A- Halifeliğin Yalnız Ali ve Evladının Hakkı Olması

Bilindiği gibi İslam öncesi Arap yarımadasında halk kabileler halinde yönetiliyordu. Her kabilenin bir reisi vardı. Kabile reisliği babadan oğlu geçerdi. Müslümanların komşuları olan İran, Bizans ve Habeşistan da krallıkla yönetilmekteydi. Krallığın da babadan oğula geçen bir sistem olduğunu biliyoruz.
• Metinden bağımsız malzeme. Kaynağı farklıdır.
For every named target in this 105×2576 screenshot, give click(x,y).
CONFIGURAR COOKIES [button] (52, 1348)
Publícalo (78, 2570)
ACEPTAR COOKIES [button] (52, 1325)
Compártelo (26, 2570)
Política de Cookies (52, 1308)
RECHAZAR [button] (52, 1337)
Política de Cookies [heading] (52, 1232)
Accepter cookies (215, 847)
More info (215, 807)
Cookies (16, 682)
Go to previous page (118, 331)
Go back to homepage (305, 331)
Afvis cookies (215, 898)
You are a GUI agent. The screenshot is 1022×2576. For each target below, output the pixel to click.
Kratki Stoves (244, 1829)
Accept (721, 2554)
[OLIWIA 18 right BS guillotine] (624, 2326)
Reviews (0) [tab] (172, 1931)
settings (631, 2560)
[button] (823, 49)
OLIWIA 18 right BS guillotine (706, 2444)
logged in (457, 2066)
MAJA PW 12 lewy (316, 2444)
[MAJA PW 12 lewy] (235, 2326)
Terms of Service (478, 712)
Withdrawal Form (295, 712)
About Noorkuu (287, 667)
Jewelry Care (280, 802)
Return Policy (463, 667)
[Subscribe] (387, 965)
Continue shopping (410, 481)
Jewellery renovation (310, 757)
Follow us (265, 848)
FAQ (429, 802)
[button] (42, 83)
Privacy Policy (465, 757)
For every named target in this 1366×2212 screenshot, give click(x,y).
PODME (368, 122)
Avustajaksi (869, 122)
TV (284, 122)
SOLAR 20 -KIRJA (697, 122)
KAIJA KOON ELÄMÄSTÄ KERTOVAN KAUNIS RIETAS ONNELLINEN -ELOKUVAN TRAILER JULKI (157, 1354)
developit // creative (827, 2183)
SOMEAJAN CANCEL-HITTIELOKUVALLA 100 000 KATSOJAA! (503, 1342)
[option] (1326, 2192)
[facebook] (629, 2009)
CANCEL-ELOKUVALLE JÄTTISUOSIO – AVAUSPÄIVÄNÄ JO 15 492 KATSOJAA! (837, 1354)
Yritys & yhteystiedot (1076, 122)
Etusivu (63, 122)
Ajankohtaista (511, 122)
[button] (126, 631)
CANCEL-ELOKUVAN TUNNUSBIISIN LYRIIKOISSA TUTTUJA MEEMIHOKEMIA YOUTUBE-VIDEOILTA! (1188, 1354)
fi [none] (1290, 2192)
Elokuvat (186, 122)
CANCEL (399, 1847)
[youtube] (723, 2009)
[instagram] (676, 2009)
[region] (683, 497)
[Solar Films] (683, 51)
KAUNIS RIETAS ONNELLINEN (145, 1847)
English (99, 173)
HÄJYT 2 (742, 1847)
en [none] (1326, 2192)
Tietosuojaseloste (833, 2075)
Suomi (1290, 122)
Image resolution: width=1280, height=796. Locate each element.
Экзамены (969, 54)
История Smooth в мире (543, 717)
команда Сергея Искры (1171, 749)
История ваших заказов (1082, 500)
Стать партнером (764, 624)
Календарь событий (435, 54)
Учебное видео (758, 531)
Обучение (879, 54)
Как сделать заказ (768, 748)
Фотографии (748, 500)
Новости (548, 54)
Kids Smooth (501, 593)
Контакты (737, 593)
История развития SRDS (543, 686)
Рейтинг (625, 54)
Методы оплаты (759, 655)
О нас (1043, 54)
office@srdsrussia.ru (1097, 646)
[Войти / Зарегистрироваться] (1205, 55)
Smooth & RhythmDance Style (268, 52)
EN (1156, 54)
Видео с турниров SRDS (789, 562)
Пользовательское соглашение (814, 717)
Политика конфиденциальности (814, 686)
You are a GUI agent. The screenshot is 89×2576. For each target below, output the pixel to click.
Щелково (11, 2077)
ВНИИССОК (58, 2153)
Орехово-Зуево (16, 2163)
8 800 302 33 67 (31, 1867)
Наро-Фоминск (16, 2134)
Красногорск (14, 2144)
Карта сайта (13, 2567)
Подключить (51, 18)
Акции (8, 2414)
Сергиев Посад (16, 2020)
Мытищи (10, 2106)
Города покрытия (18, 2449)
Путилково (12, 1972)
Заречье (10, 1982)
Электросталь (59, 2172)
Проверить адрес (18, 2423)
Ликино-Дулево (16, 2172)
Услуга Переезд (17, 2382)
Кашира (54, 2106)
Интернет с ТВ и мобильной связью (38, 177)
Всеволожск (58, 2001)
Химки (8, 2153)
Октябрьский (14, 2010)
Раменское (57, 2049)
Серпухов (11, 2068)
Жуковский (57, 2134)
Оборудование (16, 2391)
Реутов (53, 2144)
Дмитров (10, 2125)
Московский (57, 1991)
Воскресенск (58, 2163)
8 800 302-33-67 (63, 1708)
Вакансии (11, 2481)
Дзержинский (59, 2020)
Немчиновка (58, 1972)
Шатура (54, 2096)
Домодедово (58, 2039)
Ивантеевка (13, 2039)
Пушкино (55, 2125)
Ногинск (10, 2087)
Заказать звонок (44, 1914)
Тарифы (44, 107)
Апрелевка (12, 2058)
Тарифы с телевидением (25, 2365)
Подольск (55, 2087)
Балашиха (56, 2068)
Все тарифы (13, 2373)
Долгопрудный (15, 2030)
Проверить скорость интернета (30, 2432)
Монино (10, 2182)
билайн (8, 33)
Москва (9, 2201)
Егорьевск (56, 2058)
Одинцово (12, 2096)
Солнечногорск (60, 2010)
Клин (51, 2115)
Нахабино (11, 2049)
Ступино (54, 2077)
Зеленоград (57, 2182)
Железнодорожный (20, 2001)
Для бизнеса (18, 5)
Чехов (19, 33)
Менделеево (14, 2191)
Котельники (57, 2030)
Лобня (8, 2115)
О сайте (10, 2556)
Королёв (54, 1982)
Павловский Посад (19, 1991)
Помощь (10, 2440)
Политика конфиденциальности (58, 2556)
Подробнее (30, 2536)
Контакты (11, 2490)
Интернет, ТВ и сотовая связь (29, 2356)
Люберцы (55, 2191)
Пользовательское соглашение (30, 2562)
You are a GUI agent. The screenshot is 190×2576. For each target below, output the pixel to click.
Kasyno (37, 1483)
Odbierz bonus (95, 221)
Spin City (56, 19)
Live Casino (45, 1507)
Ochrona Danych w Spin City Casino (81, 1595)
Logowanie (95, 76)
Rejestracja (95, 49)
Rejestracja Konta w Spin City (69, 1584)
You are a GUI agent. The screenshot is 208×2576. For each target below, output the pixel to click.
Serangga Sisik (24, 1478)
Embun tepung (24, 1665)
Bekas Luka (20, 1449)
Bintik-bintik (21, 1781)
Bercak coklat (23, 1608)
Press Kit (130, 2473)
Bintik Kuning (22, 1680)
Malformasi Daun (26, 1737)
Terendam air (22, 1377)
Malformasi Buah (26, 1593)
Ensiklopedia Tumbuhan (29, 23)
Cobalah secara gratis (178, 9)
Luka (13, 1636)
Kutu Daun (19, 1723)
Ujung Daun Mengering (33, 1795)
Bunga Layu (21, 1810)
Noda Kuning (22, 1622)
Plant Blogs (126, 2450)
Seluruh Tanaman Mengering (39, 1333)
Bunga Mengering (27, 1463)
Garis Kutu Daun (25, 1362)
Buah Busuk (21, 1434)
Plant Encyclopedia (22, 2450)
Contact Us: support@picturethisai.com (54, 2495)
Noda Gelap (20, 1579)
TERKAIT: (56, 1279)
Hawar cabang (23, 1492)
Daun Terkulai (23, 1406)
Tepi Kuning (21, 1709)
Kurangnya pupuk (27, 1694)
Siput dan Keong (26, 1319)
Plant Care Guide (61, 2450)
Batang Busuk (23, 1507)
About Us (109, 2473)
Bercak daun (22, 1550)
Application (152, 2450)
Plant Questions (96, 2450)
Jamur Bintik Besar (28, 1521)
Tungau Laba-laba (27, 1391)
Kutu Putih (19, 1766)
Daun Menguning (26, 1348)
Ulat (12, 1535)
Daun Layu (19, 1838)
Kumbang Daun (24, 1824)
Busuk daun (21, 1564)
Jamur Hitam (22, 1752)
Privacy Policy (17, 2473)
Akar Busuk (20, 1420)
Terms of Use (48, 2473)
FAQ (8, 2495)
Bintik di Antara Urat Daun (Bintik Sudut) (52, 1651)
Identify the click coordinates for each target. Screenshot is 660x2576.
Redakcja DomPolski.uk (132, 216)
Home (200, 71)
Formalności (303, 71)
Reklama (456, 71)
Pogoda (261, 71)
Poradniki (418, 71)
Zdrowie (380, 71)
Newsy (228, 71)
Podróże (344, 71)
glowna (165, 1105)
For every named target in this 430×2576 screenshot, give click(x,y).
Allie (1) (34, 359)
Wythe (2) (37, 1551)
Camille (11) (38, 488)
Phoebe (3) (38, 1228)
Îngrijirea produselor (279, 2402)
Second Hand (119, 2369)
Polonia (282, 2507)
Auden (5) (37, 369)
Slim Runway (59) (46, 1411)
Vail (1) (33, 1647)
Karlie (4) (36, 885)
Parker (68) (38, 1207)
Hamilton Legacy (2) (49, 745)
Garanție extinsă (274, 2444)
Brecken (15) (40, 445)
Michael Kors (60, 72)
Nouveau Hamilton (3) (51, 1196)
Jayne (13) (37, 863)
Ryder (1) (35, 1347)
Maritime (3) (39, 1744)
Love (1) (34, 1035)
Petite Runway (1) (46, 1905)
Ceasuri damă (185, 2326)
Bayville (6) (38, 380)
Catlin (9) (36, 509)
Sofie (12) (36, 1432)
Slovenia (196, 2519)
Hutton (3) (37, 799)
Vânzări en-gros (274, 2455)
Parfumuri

Muhammed aleyhisselam hem bir Nebî hem de devlet başkanı idi. Nebîmizin hanedanı içinde başkanlığa en yakın kişi şüphesiz Ali idi. Çünkü o hem amcasının oğlu, hem damadı, hem de bütün hayatını Nebîmiz ile birlikte geçirmiş bir şahsiyetti. Kur’an’ı ve Sünneti de iyi biliyordu. Bu sebeple insanlardan bir kısmının Nebîmizden sonra onu halife görmek istemeleri normaldi. Ali’nin halife seçimindeki hoşnutsuzluğu da böyle bir görüş ve ictihada dayandırılabilir.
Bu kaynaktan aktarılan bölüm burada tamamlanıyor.